Lt. Gov. Geoff Duncan has Georgia Tech credentials that need no questioning. He attended Tech and was a freshman pitcher on the Yellow Jackets’ 1994 College World Series team. His wife Brooke is a Tech grad.

Likewise, Atlanta Mayor Andre Dickens is a Tech alumnus, worked at the institute and is on the alumni association’s board of trustees. Despite their loyalties, the state’s two most prominent politicians with Tech ties made the same decision that most Tech alumni and fans would deem anathema as Monday night’s national championship game against Alabama approached – aligning with archrival Georgia.

“At this point in the season, Georgia Tech, their season’s over and Georgia’s got a chance to bring great fame and fortune to the state of Georgia by winning a national championship here,” Duncan told The Atlanta Journal-Constitution Monday, prior to his flight to Indianapolis to watch the game in person with his family. “And that helps all 11 million Georgians, even Tech fans.”

Austin Wagner, the mayor’s deputy chief of staff, told the AJC in an e-mail that “for (Monday night) only, he’ll be setting aside the rivalry to cheer for Georgia!”

Cheering against Georgia is almost as much a part of being a Jackets fan as supporting Tech.

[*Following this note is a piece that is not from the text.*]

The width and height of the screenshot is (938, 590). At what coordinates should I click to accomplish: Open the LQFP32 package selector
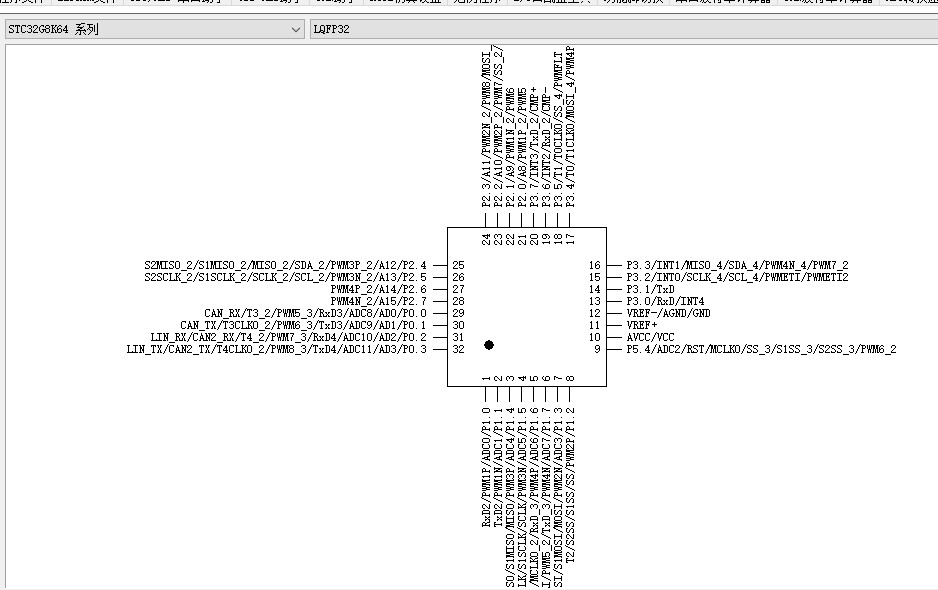pos(624,29)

After all, the school fight song even includes the phrase “To hell with Georgia.” Jackets fans took no shortage of glee, for example, in Georgia’s heartbreaking loss to Alabama in the national championship game in January 2018. As one Tech fan tweeted after that game, “There’s nothing sweeter than UGA tears. Way to rip their hearts out Bama.”

While expressing that “nothing has diminished my wife or my allegiance to Georgia Tech,” he spoke glowingly of Bulldogs coach Kirby Smart’s program, school president Jere Morehead and athletic director Josh Brooks. He said that “the whole thing started” with his eldest son Parker’s enrollment at Georgia.

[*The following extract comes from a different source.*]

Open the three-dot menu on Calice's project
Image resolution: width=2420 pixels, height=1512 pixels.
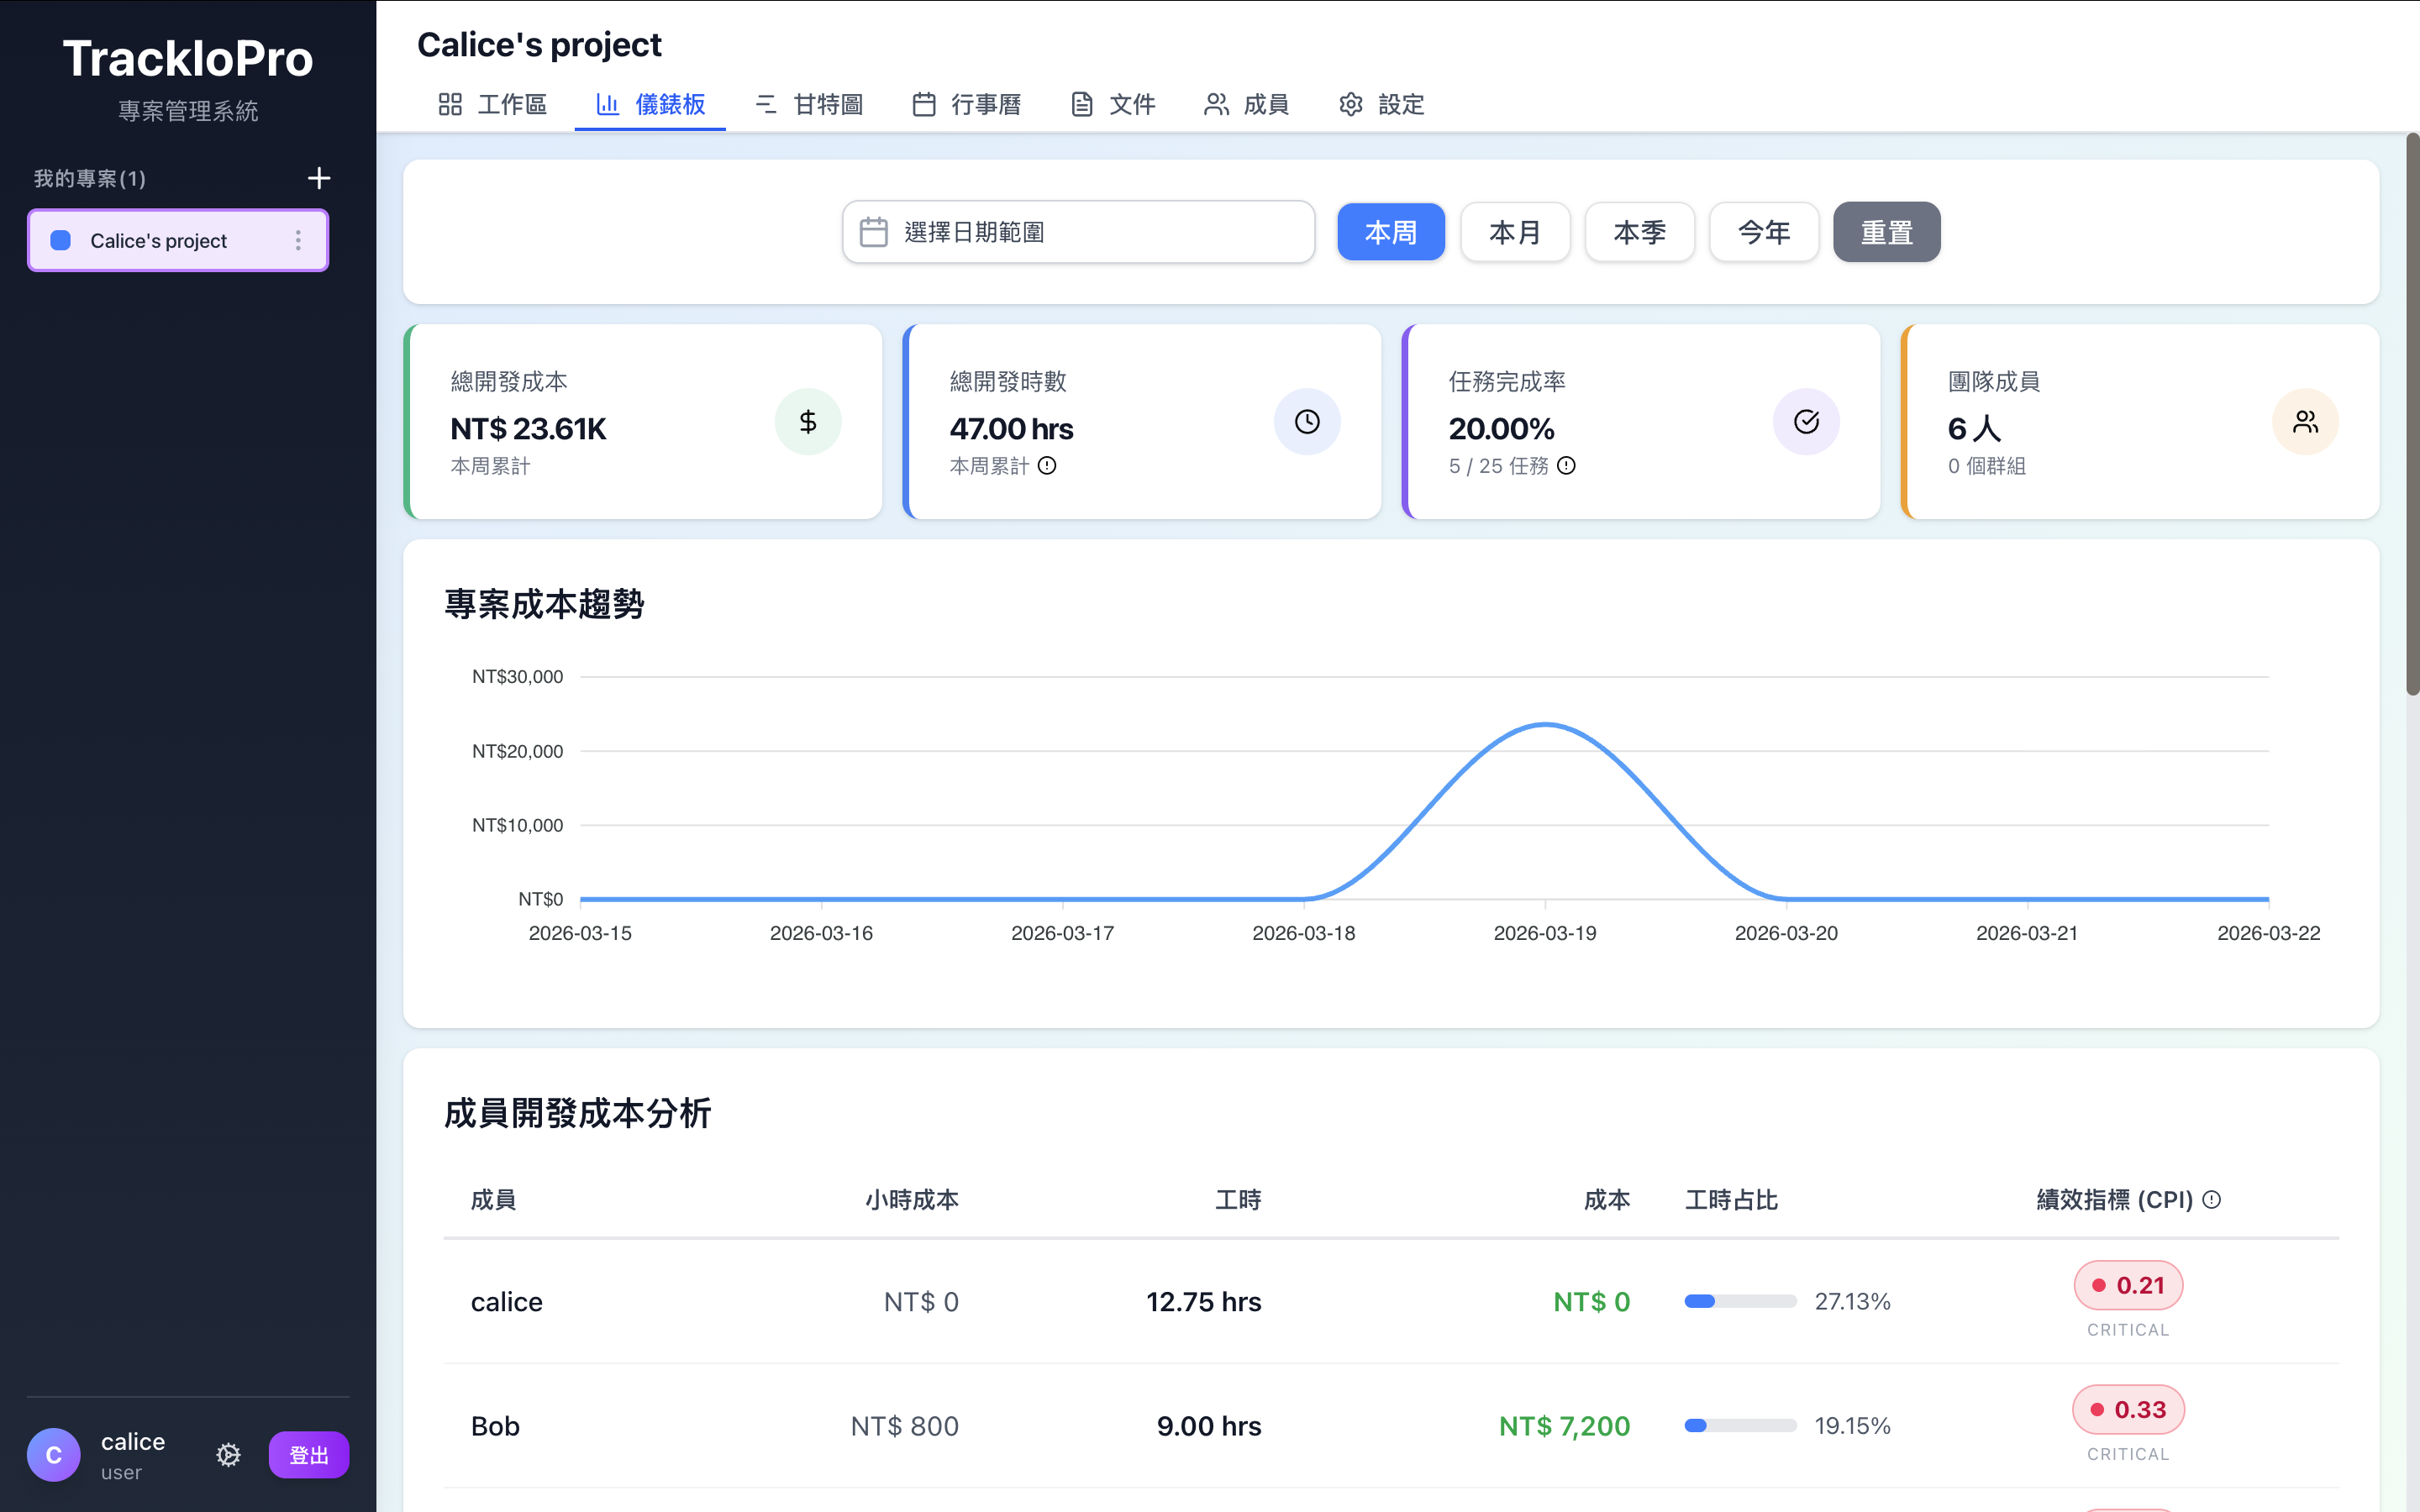pos(298,240)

“He has been a big fan, and he goes to a lot of the games,” Duncan said.

But he added that he would support Georgia even if his son weren’t a student in Athens and went further to say that cheering for the Bulldogs was not a decision based on the fact the state’s voters lean heavily red and black.

“Certainly no political decision here,” he said. “I’m cheering on the No. 1 football team in the country. I think all Georgians should do that (Monday). We can go back to being rivals on Tuesday morning.”

Duncan said he has taken “subtle ribbing” from Tech fans. (Less subtle was the response from a Tech supporter to a tweet in support of Georgia that he posted from the Orange Bowl: “Maybe we need to drain that gold blood out of you and replace it with red.”)

“But I think even the most ardent supporters that just don’t want to utter the words, ‘Go, Dawgs,” they’re still cheering for them behind the scenes,” said Duncan in an assertion that might raise the eyebrows of most Tech fans.

Duncan said that he hoped when the Jackets play for a national championship that UGA fans will return the favor.

“Certainly, one day we’ll be playing for a national championship again,” Duncan said. “It may take us some time, but certainly (we’ll) get back in the fold.”